Collected data:
^^^^

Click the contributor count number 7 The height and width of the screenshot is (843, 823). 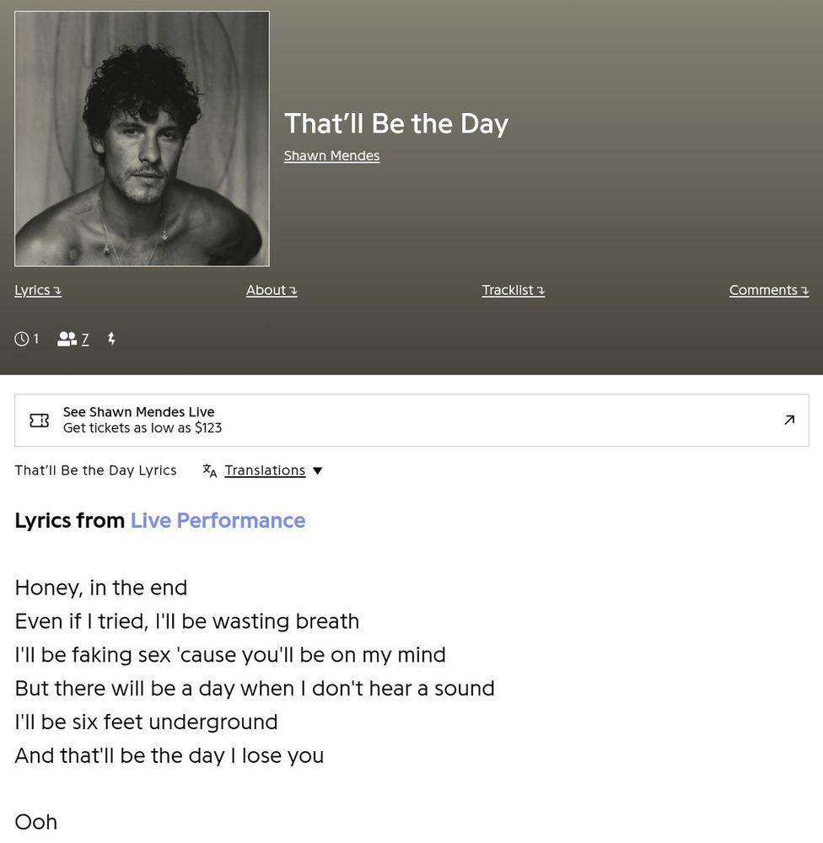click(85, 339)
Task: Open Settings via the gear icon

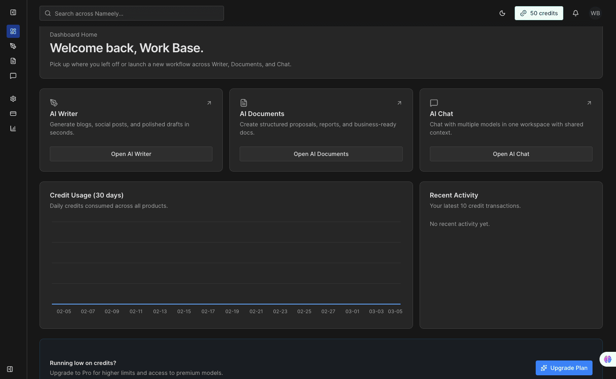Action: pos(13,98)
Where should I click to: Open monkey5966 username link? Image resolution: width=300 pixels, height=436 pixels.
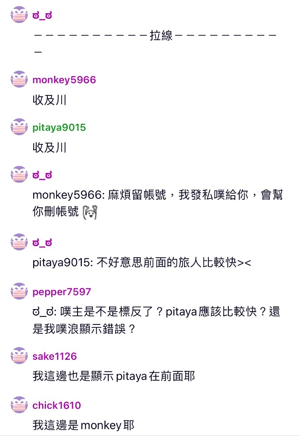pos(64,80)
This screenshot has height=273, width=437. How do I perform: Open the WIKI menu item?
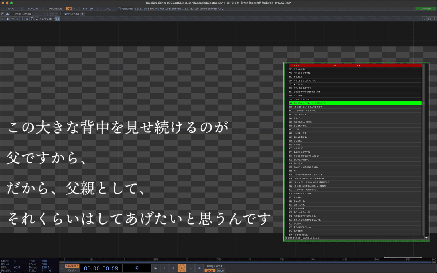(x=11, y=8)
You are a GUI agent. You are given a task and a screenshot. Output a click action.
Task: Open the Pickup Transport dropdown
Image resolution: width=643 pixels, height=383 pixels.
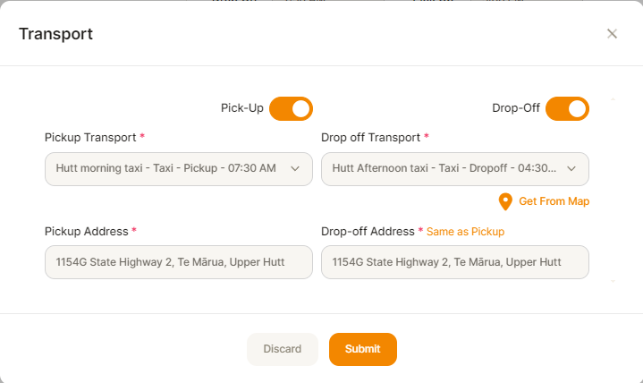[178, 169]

^^^^

*Directions*
Can you quote exactly, and only, the lines from the one containing "Task: Open the Pickup Transport dropdown" through the last line of the records above, keeping both ends and leaving out any pictures?

*Your response*
Task: Open the Pickup Transport dropdown
Image resolution: width=643 pixels, height=383 pixels.
[178, 169]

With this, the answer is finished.